• Given task:
Can you render the records from the line containing "管理ページ (338, 2563)" through the line containing "2016-05（2） (63, 496)", inclusive, as a JSON list of strings, one string per line, with blank lines omitted?

• Data records:
◇ ◇ ◇ ◇ ◇
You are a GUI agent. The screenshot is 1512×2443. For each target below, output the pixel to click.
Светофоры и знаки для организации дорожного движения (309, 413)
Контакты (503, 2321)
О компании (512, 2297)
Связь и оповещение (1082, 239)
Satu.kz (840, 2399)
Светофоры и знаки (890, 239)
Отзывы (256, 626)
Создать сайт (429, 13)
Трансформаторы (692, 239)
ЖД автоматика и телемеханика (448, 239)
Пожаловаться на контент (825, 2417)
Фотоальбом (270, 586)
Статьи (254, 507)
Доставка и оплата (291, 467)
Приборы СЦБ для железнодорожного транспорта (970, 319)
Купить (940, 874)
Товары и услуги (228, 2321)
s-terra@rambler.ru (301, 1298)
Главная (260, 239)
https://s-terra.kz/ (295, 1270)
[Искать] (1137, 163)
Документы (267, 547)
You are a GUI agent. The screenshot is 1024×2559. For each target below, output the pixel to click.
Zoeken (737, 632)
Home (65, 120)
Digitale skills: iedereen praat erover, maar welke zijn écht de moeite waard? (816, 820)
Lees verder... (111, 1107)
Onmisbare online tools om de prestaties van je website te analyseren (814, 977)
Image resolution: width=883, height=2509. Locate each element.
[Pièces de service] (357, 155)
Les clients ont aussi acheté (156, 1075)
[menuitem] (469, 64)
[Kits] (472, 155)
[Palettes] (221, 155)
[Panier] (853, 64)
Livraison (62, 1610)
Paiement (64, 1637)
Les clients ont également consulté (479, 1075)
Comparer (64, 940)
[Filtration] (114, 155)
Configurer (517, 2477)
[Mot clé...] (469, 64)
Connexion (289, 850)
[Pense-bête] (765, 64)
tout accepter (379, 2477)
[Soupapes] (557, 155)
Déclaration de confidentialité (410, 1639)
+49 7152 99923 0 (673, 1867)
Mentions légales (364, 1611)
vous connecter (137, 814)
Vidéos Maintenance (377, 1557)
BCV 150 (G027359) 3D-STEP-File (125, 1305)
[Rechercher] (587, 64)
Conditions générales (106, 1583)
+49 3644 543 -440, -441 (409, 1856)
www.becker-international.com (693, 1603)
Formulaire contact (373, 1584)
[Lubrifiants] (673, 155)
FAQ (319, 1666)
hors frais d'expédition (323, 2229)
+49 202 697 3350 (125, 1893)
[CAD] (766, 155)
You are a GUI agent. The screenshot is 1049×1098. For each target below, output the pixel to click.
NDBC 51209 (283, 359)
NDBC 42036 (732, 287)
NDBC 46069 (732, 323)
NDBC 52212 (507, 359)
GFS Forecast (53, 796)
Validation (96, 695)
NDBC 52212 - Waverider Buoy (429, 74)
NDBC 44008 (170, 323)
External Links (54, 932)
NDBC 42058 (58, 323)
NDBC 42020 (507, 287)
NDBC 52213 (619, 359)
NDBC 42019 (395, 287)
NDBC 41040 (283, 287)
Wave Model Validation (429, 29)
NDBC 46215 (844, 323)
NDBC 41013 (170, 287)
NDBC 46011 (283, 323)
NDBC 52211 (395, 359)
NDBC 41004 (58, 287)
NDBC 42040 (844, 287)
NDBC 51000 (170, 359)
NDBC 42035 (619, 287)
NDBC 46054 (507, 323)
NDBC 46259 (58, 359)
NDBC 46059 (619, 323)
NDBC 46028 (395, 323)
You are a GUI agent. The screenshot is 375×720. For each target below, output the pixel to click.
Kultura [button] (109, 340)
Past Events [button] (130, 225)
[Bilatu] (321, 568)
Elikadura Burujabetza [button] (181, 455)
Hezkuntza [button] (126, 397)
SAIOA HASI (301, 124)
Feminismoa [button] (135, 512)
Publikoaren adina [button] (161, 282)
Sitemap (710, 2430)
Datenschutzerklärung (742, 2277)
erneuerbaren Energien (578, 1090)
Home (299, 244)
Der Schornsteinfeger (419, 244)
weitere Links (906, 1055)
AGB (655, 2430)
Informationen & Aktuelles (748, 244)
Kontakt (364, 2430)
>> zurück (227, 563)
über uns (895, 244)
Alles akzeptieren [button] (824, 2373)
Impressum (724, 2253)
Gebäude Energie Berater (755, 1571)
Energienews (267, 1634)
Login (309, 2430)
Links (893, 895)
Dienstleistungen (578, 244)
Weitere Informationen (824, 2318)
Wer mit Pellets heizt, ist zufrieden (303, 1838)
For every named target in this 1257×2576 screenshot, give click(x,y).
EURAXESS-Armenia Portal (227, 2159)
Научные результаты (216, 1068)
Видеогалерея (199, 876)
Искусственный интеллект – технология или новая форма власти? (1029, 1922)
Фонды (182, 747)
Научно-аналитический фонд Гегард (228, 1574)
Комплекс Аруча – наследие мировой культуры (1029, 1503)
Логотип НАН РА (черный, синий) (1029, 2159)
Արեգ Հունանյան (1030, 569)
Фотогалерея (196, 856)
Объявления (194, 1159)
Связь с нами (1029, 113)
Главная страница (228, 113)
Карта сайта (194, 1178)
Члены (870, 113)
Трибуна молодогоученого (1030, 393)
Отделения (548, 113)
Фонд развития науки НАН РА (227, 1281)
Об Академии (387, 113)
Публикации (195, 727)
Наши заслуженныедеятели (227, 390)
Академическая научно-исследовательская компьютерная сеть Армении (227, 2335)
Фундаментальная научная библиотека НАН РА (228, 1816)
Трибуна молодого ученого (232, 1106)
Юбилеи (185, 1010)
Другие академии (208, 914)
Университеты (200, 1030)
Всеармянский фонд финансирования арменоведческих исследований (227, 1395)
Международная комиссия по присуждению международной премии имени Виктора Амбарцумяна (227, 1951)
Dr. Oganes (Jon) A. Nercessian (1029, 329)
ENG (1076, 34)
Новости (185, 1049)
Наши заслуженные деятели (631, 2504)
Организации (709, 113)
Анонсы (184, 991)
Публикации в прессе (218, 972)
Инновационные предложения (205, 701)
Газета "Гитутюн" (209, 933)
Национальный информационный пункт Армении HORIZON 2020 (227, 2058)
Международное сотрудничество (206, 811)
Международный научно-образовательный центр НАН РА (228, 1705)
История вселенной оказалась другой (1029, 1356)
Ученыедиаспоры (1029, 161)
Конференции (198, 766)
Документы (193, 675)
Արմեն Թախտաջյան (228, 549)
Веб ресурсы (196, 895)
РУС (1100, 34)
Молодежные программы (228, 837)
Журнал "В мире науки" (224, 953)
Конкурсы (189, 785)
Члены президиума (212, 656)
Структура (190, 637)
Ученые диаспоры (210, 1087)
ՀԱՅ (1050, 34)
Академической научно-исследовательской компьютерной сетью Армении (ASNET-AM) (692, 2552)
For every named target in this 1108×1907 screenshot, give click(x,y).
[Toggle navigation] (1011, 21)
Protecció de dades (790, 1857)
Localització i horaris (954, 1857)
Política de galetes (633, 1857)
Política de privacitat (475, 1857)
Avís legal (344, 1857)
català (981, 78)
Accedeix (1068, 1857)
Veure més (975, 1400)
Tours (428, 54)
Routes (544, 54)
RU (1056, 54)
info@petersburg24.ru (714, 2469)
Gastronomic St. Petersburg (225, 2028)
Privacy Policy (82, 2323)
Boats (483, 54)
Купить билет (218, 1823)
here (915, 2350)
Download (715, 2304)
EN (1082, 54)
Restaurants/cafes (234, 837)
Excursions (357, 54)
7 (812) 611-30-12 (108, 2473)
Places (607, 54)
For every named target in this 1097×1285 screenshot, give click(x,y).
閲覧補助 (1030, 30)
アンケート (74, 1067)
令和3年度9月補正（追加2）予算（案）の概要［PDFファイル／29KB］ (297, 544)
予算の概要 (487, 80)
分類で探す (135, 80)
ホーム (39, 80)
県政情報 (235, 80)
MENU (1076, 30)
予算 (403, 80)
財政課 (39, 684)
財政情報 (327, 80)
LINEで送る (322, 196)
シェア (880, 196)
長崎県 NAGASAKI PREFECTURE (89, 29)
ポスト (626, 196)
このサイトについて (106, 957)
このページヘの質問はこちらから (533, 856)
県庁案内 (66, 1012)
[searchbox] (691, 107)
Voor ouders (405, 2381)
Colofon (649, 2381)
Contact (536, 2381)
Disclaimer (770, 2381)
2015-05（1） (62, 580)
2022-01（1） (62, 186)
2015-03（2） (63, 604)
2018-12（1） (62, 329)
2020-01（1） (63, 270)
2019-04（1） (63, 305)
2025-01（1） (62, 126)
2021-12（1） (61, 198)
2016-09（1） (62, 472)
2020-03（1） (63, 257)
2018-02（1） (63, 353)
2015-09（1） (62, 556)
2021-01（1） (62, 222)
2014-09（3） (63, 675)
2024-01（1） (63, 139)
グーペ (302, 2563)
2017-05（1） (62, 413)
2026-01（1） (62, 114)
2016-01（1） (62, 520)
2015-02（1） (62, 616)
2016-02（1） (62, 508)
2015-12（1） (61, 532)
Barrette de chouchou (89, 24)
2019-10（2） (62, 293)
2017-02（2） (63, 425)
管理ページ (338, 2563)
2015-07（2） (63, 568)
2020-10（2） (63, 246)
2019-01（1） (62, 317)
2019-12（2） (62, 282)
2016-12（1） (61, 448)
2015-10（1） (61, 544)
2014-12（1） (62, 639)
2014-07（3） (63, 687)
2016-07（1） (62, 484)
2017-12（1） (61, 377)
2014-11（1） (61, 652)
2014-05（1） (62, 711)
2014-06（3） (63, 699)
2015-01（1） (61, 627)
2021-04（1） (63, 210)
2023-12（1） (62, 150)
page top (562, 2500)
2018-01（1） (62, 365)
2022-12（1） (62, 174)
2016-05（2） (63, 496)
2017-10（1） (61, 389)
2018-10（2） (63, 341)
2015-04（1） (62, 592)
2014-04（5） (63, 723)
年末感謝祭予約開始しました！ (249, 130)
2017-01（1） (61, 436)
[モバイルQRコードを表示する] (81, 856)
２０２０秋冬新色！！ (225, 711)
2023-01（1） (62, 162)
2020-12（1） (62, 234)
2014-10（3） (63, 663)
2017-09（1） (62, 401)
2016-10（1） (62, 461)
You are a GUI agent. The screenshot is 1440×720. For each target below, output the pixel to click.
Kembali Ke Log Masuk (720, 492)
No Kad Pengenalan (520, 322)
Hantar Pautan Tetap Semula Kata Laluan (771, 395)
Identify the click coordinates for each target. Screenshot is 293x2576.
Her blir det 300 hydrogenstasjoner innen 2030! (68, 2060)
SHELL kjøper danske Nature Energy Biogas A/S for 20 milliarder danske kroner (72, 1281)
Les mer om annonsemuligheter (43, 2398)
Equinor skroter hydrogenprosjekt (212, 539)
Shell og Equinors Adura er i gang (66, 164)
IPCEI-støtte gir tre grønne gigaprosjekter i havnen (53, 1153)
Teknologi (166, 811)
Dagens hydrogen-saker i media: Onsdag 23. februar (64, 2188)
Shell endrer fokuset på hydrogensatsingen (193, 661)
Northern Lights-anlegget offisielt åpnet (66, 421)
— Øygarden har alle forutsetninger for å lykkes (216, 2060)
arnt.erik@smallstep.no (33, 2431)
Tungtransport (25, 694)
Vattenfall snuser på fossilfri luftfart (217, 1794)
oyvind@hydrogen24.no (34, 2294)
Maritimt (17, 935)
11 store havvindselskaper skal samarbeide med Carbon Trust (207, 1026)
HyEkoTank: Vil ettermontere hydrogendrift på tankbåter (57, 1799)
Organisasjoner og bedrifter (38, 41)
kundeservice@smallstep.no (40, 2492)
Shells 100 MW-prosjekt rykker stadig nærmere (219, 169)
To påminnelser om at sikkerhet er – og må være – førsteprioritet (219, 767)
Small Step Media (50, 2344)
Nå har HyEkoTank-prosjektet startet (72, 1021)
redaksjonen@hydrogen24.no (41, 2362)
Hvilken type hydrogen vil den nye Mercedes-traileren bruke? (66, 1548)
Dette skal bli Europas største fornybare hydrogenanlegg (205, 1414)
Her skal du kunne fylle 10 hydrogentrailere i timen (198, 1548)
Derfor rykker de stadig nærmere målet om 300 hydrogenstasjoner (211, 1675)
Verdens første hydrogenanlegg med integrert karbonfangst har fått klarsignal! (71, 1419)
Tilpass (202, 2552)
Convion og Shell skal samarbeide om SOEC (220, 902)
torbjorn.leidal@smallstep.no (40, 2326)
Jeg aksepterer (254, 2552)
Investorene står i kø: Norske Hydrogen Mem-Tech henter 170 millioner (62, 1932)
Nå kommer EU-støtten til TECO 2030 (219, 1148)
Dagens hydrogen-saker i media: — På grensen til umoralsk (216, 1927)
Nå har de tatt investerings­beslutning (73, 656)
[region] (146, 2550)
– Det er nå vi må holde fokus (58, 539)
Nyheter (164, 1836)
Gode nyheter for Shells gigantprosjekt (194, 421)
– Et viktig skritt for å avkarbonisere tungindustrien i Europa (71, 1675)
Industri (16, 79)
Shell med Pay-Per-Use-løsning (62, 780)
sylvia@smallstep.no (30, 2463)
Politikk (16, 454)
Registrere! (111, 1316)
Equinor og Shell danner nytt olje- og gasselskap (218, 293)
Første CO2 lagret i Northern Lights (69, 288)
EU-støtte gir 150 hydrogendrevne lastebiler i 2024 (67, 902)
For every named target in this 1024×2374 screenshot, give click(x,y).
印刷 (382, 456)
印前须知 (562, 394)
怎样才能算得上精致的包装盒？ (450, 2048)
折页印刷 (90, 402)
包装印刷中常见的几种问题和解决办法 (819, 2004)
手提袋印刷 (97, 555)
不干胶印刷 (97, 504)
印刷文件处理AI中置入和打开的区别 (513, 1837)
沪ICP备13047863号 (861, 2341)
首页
◇ ◇ ◇ ◇ ◇
• In response:
[
  "管理ページ (338, 2563)",
  "2015-07（2） (63, 568)",
  "2020-10（2） (63, 246)",
  "2019-01（1） (62, 317)",
  "2019-12（2） (62, 282)",
  "2016-12（1） (61, 448)",
  "2015-10（1） (61, 544)",
  "2014-12（1） (62, 639)",
  "2014-07（3） (63, 687)",
  "2016-07（1） (62, 484)",
  "2017-12（1） (61, 377)",
  "2014-11（1） (61, 652)",
  "2014-05（1） (62, 711)",
  "2014-06（3） (63, 699)",
  "2015-01（1） (61, 627)",
  "2021-04（1） (63, 210)",
  "2023-12（1） (62, 150)",
  "page top (562, 2500)",
  "2018-01（1） (62, 365)",
  "2022-12（1） (62, 174)",
  "2016-05（2） (63, 496)"
]